(Data items)

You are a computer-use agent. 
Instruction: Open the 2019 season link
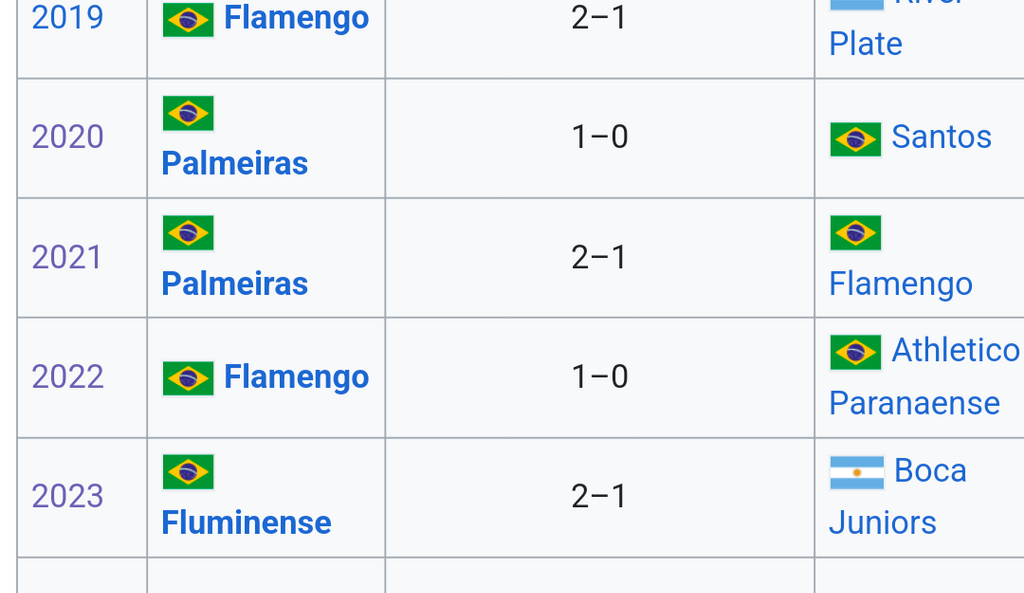[67, 17]
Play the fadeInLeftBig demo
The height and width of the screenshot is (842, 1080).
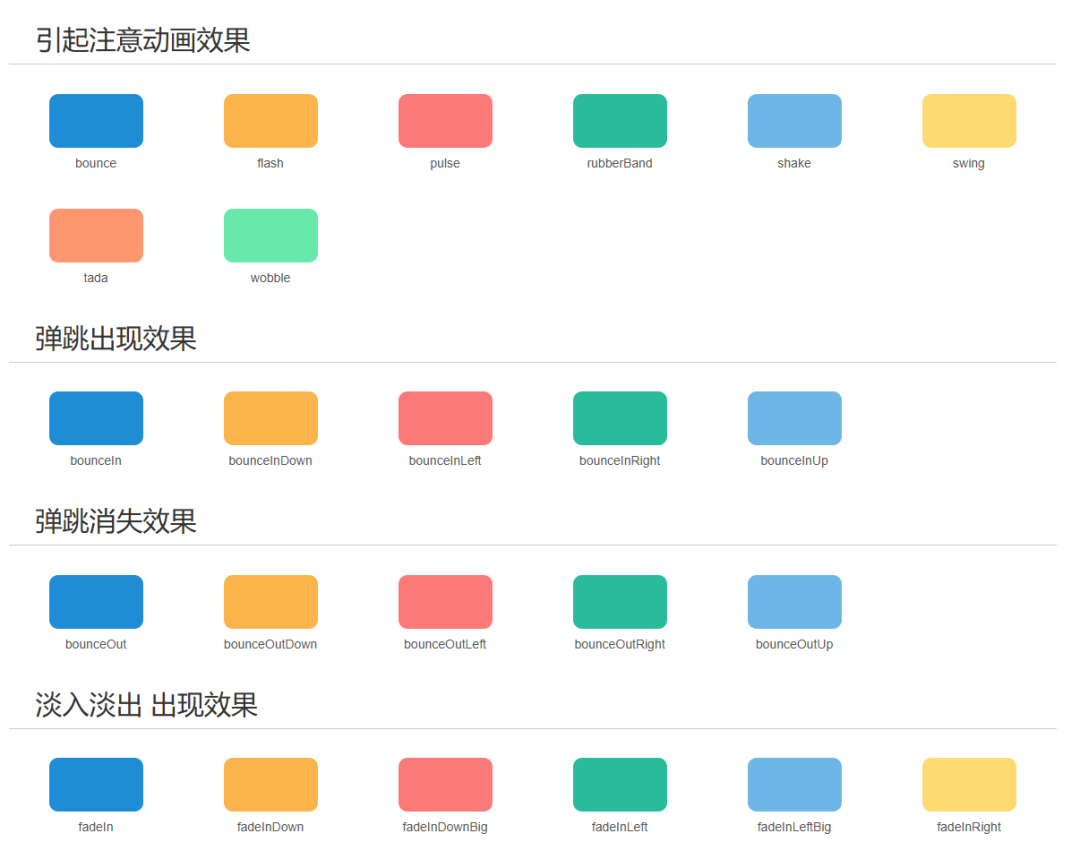coord(794,784)

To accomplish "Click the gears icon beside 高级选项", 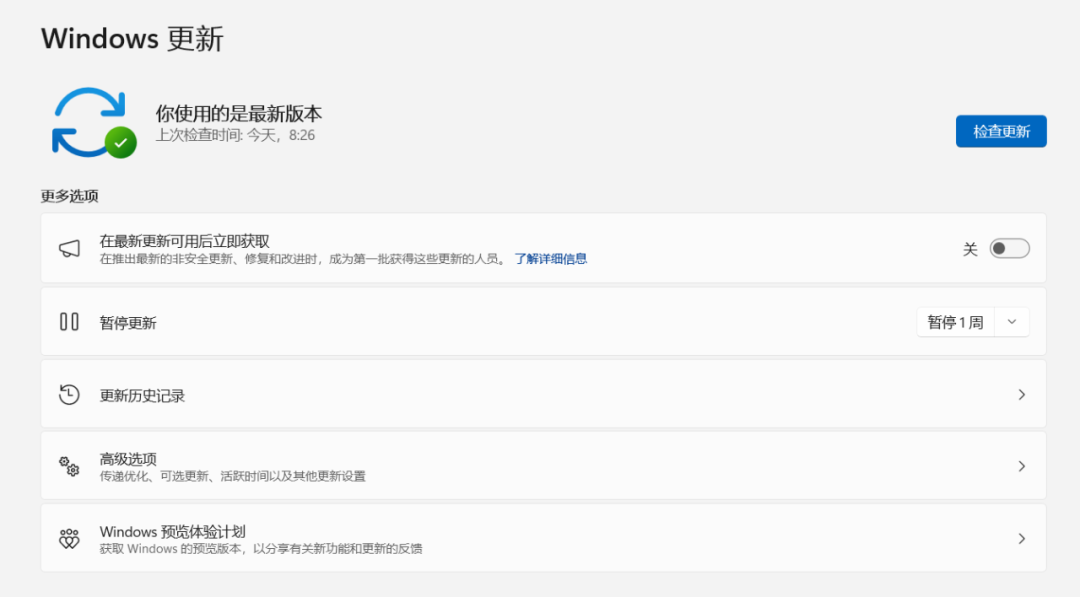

### Your instructions
Repeat exactly, please: transcribe each entry and leave out the pictures.

### Answer space
You are a computer-use agent. 
Instruction: Open the 2019 season link
[67, 17]
Play the fadeInLeftBig demo
The height and width of the screenshot is (842, 1080).
coord(794,784)

To accomplish "Click the gears icon beside 高级选项", 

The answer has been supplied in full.